Where are you now?
I’m reminded of the view out my window just 36 months ago. I recall the physical position I was in and the literal position I’d put someone else in. I remember the act in which we were engaged, and how the view was very similar. I remember the act was very beautiful. I remember the denial (sans betrayal) of a sanctity that was an illusion.
I remember the long trip. I remember the journey towards familiarity and the arrival home. I remember the relationships created along the way as I delete them one…by…one.
It’s 5am. I’m not calling. There’s nothing left to say. I’ve deleted the contacts, removed the tags, archived the letters, and folded the dirty rags.
It wasn’t a lie. Now I know. The deception was not my own. The reflection was joint endeavor–a partnership. It was an illusion–a magic trick at best.

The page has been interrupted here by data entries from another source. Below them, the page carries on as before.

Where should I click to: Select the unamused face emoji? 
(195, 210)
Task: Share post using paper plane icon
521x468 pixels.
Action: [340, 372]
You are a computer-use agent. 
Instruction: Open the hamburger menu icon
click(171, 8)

But it’s been said that just because it’s magic doesn’t mean it’s not real.
It’s realness permeates my soul. My healing is in real time. It’s 5:30am.

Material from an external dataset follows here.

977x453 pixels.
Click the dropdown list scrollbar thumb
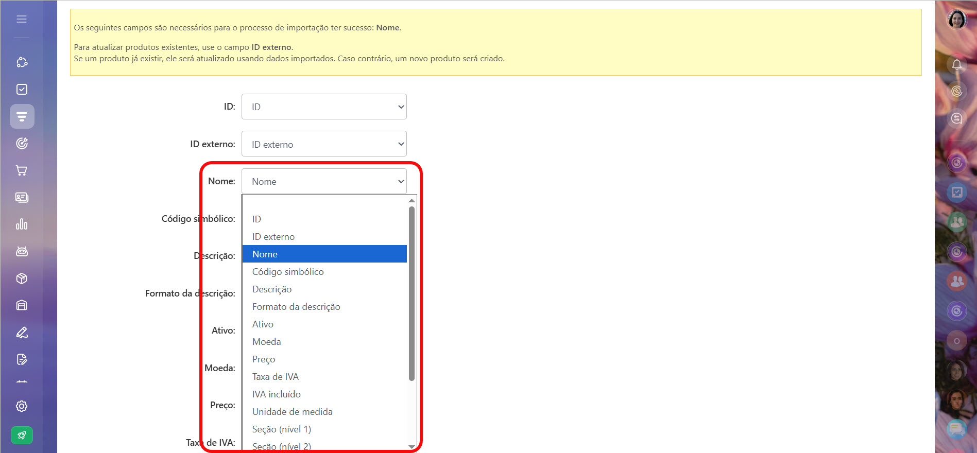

This time my children sleep next to me. In a few hours, I’ll leave them behind as I go to facilitate change. In the fantasy we created, I would lead a reform movement. Now I realize that I am the reform. Before one can lead, one must learn to follow. There IS nobility in knowing who to follow.
Who will follow you? Not I. It wasn’t fun. Those who followed me; they all began to run. Leadership is not about quantifying the movement; it’s about qualifying the purpose. It’s about writing a goal down, making a plan, and taking action. A trifecta that was never fulfilled. ACTION…
Walking with purpose. Leading with pride? Preserving the dignity? Indiscretions un-hide.
What I saw then was a culmination of naiveness, trust, and a desire to be obedient. Now we have greater wisdom, descernment, and an understanding. Delayed obedience is disobedience.
I’m grateful for a forgiving God. For the God within myself is far more forgiving than the God in someone else.
The flowers never wilted because the flowers were not real. The dreams (given away with each compliment) could never be fulfilled. I have to laugh just a little as a smile comes across my face.
Everyone could see the truth except for the one in the mirror.
This guy was enticed by another dreamer’s armor. With its shininess and polished exterior, I was mesmerized. I could not see the chinks in the armor or the pushed-out dents. The evidence of previous battles was concealed.
No one else will be able to fully relate to my reflection. It’s clear that the only reflection we see in the mirror is our own. Is this why I keep fewer mirrors in my home? Do we avoid the reflection to escape the reality?
Or have we realized that even a mirror’s reflection is not real. In fact it is reversed.